Описание преступлений против евреев и вывезенных в Германию на принудительные работы тоже чаще всего заканчивается счастливым освобождением выживших жертв нацизма союзными войсками. Но что стало с ними потом? Что делали около десяти миллионов обессилевших от голода, угнанных на чужбину узников в стране своих мучителей и убийц их родных и близких? То, как взаимодействовали друг с другом солдаты союзных войск, побежденные немцы и освобожденные узники, относится к самым мрачным, но интереснейшим сторонам послевоенной действительности.
В нашей книге акценты постепенно смещаются от социальных аспектов жизни, от расчистки завалов, любви, воровства и купли-продажи к аспектам культурным, к духовной жизни и эстетике. Острее встают вопросы совести, вины и вытеснения. На первый план выступают разные формы денацификации, у которой есть и эстетическая сторона.

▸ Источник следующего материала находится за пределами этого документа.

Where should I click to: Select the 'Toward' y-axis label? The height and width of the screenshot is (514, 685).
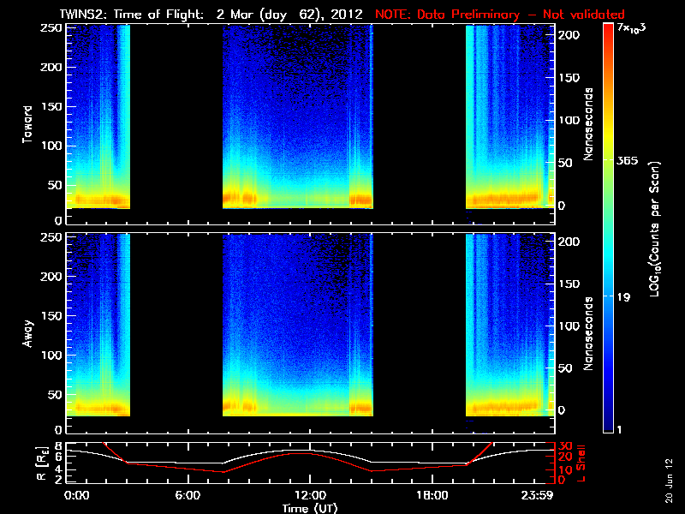pyautogui.click(x=27, y=124)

То, что именно дизайн 1950‐х годов снискал себе такую стойкую славу, объясняется его поразительной действенной силой: преображая окружавшую их действительность, немцы и сами изменялись. Но кто на самом деле так радикально изменял окружающий мир – немцы или все же кто-то другой? Параллельно с расцветом дизайна разгорелись споры об абстрактном искусстве, немалую роль в которых играли и оккупационные власти. Речь шла об эстетическом оформлении обеих немецких республик, о чувстве прекрасного в условиях холодной войны, ни больше ни меньше. В этом противостоянии участвовало даже ЦРУ.

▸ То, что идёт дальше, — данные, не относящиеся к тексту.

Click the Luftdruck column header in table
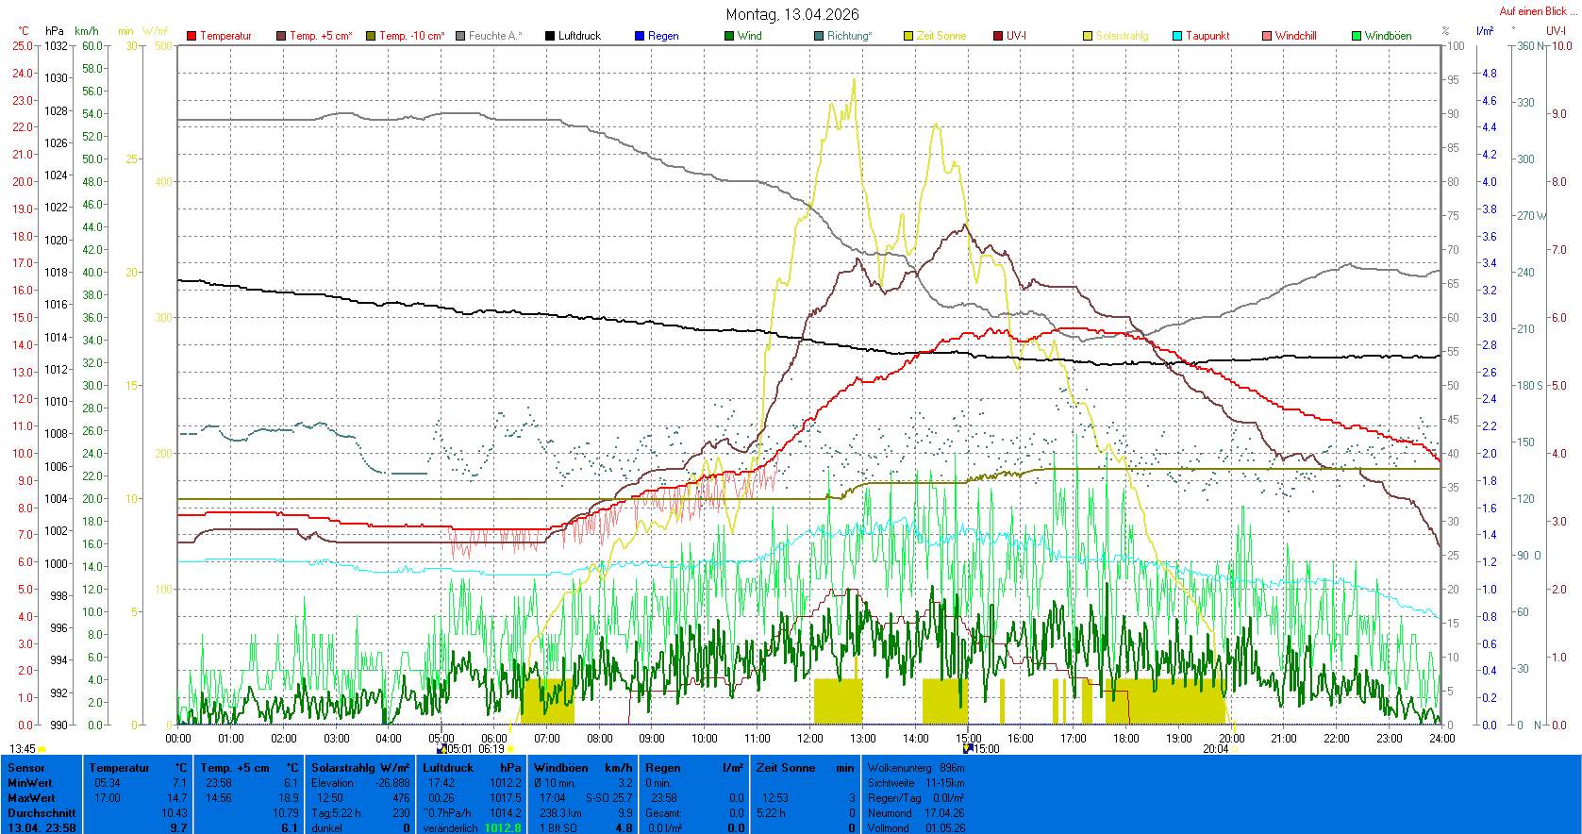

После войны люди больше, чем сегодня, были склонны к серьезным разговорам, неустанно предавались глубокомысленным рассуждениям, эстетствовали, как будто можно легко, плавно вернуться к манерам, которые ушли в прошлое вместе со славным XIX веком. Сегодня мы знаем о Холокосте очень много. Гораздо меньше мы знаем, как можно было спокойно жить дальше, имея в анамнезе такой зловещий недуг. Как может говорить о нравственности и культуре народ, от имени которого были убиты миллионы людей? Может, ему вообще следует отказаться от разглагольствований о порядочности и предоставить детям самим разбираться в том, что есть зло, а что – добро? Толкователи в СМИ и другие институции работали на полную мощность, стремясь внести свой вклад в восстановление общества. Все говорили о «жажде смысла». Философствование «на обломках существования» направило сознание на путь духовного мародерства. Смысл стали воровать так же, как воровали картошку.